Artificial Intelligence For What?

Any use of a technological tool is also an expression of political conceptions about the degree of agency, dignity and equality that people want to be recognized: technologies impact human groups in different ways, according to issues such as gender, color of their skin and their social class, and the way in which these characteristics place them socially. Therefore, within the framework of a democratic system, the adoption of technologies requires transparency for decision makers.

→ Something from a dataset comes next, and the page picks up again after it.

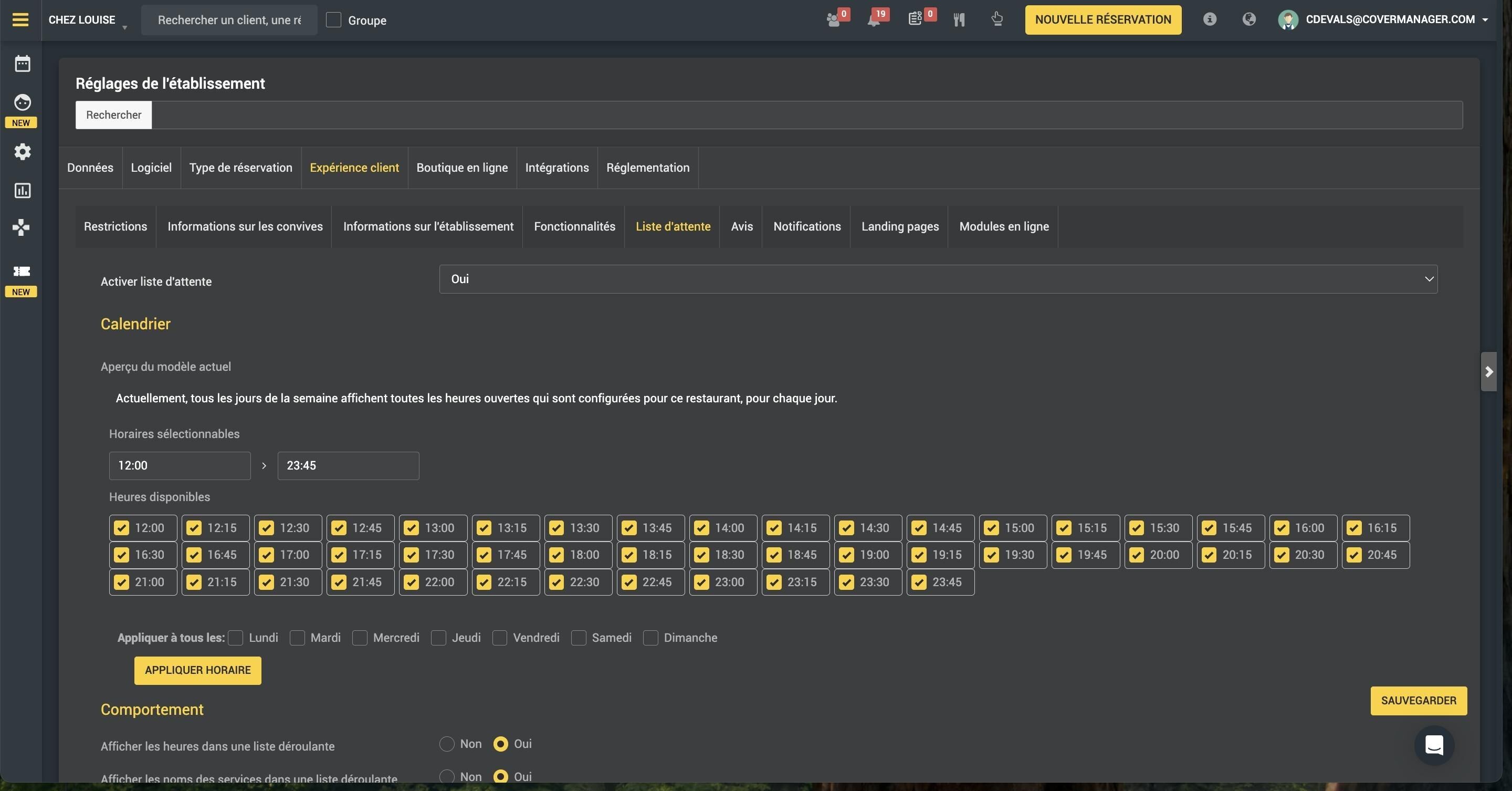The height and width of the screenshot is (791, 1512).
Task: Click the globe language icon
Action: [1249, 19]
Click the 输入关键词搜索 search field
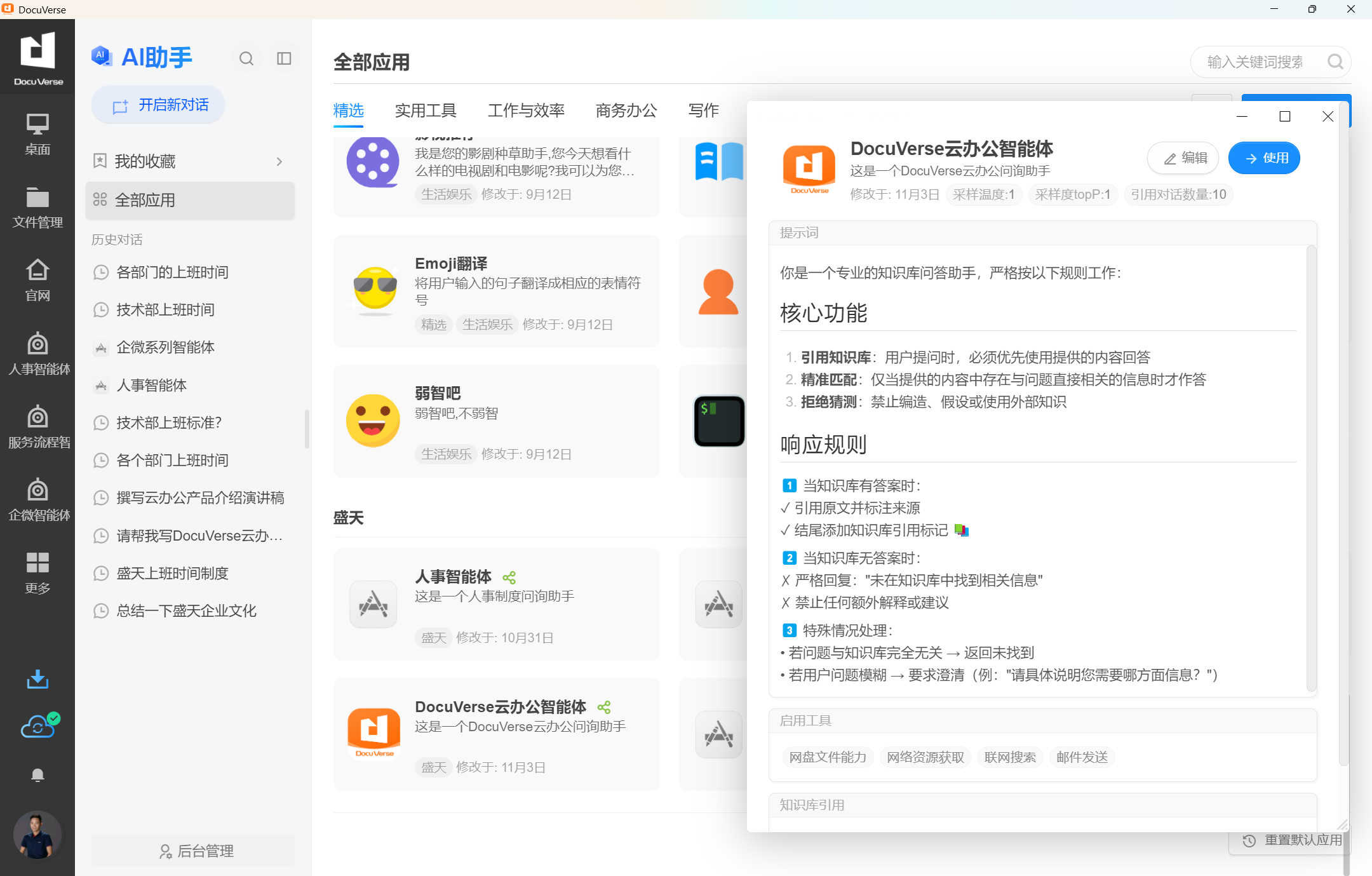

For this reason, the first question that a community should ask itself in front of announcements of “intelligent” systems implementation is about the objectives of this technological deployment. Thus, far from immersing ourselves in a technosolutionism of utopian optimism, dazzled by the capacity of this type of technology, the authorities are obliged to open a democratic debate with the community regarding the aims of the technical solutions. And although the range of options can be wide, they can usually be grouped into two main variants: solutions that seek to address problems of efficiency and effectiveness in the use of public resources, and those that can be used as components to ensure the exercise of rights and the construction of social justice.

The data collected in our countries is a faithful reflection of our political, economic, social and cultural systems. Starting the machine of automated decition making would imply conditioning the future on our past of discrimination and inequality.

The above objectives are not incompatible in any case, but they are different and are not always considered together in public decision-making on the adoption of technology. A critical approach to the implementation of AI solutions is essential to ensure that their capabilities to achieve the proposed objective can be questioned and, in turn, be able to compare it with other existing alternatives regarding their greater or lesser harm to the exercise of fundamental rights whose protection may not have been among the established objectives. Thus, it could be determined, for example, that technological development is more harmful than beneficial and should be replaced by other types of measures.3

In our region, the question should not be whether we get on the train of technological enthusiasm and its most recent innovation: AI. The questions that the authorities and the citizens should try to answer are for what, when and in what proportion these technological tools constitute a real contribution to development with social justice and when they simply make up or, worse, amplify the inequality in which they still live mired our societies.